▶ Exercise brief
A faithful copy of all the data below, please; leave no line out.

┄┄┄┄┄┄┄┄┄┄

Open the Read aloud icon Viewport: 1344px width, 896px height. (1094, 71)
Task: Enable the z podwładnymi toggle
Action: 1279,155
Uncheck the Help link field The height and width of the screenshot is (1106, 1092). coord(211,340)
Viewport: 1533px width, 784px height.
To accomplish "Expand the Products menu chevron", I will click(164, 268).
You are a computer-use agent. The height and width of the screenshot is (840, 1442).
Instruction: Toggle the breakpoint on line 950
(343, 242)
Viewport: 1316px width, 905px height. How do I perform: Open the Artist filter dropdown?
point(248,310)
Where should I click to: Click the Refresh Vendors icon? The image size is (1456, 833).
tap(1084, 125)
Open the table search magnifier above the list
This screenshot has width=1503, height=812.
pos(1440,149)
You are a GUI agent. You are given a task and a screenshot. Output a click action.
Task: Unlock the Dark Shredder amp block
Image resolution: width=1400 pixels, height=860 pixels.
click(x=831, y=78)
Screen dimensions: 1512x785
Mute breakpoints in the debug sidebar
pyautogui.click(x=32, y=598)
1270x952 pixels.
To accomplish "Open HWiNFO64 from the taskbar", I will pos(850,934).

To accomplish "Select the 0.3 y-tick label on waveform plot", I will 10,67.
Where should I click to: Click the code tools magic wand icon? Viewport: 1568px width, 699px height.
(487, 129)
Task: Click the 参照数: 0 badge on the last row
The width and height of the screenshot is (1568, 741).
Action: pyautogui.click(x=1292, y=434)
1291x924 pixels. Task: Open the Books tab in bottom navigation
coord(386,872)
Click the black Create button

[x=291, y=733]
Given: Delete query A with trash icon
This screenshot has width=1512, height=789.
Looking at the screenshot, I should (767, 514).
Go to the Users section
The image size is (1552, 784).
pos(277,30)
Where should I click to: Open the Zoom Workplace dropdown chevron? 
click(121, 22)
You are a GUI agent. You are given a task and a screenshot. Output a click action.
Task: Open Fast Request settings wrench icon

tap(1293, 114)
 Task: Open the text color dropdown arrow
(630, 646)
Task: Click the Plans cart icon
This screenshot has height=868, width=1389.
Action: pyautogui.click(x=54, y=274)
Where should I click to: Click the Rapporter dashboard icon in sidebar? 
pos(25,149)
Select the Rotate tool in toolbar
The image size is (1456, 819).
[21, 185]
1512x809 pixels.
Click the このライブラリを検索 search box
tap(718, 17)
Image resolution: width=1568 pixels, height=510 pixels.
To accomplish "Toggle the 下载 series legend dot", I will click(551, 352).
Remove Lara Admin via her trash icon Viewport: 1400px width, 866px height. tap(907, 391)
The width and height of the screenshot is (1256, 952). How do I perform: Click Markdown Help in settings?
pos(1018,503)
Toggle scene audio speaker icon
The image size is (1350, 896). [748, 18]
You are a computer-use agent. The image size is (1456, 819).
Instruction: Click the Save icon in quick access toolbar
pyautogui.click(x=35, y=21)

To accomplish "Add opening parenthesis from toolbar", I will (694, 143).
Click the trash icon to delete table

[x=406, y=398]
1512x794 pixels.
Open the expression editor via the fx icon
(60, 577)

┄┄┄┄┄┄┄┄┄┄

▶ Task response
Open the Read aloud icon Viewport: 1344px width, 896px height. (1094, 71)
Task: Enable the z podwładnymi toggle
Action: 1279,155
Uncheck the Help link field The height and width of the screenshot is (1106, 1092). coord(211,340)
Viewport: 1533px width, 784px height.
To accomplish "Expand the Products menu chevron", I will click(164, 268).
You are a computer-use agent. The height and width of the screenshot is (840, 1442).
Instruction: Toggle the breakpoint on line 950
(343, 242)
Viewport: 1316px width, 905px height. How do I perform: Open the Artist filter dropdown?
point(248,310)
Where should I click to: Click the Refresh Vendors icon? The image size is (1456, 833).
tap(1084, 125)
Open the table search magnifier above the list
This screenshot has width=1503, height=812.
pos(1440,149)
You are a GUI agent. You are given a task and a screenshot. Output a click action.
Task: Unlock the Dark Shredder amp block
Image resolution: width=1400 pixels, height=860 pixels.
click(x=831, y=78)
Screen dimensions: 1512x785
Mute breakpoints in the debug sidebar
pyautogui.click(x=32, y=598)
1270x952 pixels.
To accomplish "Open HWiNFO64 from the taskbar", I will pos(850,934).

To accomplish "Select the 0.3 y-tick label on waveform plot", I will 10,67.
Where should I click to: Click the code tools magic wand icon? Viewport: 1568px width, 699px height.
(487, 129)
Task: Click the 参照数: 0 badge on the last row
The width and height of the screenshot is (1568, 741).
Action: pyautogui.click(x=1292, y=434)
1291x924 pixels. Task: Open the Books tab in bottom navigation
coord(386,872)
Click the black Create button

[x=291, y=733]
Given: Delete query A with trash icon
This screenshot has width=1512, height=789.
Looking at the screenshot, I should (767, 514).
Go to the Users section
The image size is (1552, 784).
pos(277,30)
Where should I click to: Open the Zoom Workplace dropdown chevron? 
click(121, 22)
You are a GUI agent. You are given a task and a screenshot. Output a click action.
Task: Open Fast Request settings wrench icon

tap(1293, 114)
 Task: Open the text color dropdown arrow
(630, 646)
Task: Click the Plans cart icon
This screenshot has height=868, width=1389.
Action: pyautogui.click(x=54, y=274)
Where should I click to: Click the Rapporter dashboard icon in sidebar? 
pos(25,149)
Select the Rotate tool in toolbar
The image size is (1456, 819).
[21, 185]
1512x809 pixels.
Click the このライブラリを検索 search box
tap(718, 17)
Image resolution: width=1568 pixels, height=510 pixels.
To accomplish "Toggle the 下载 series legend dot", I will click(551, 352).
Remove Lara Admin via her trash icon Viewport: 1400px width, 866px height. tap(907, 391)
The width and height of the screenshot is (1256, 952). How do I perform: Click Markdown Help in settings?
pos(1018,503)
Toggle scene audio speaker icon
The image size is (1350, 896). [748, 18]
You are a computer-use agent. The image size is (1456, 819).
Instruction: Click the Save icon in quick access toolbar
pyautogui.click(x=35, y=21)

To accomplish "Add opening parenthesis from toolbar", I will (694, 143).
Click the trash icon to delete table

[x=406, y=398]
1512x794 pixels.
Open the expression editor via the fx icon
(60, 577)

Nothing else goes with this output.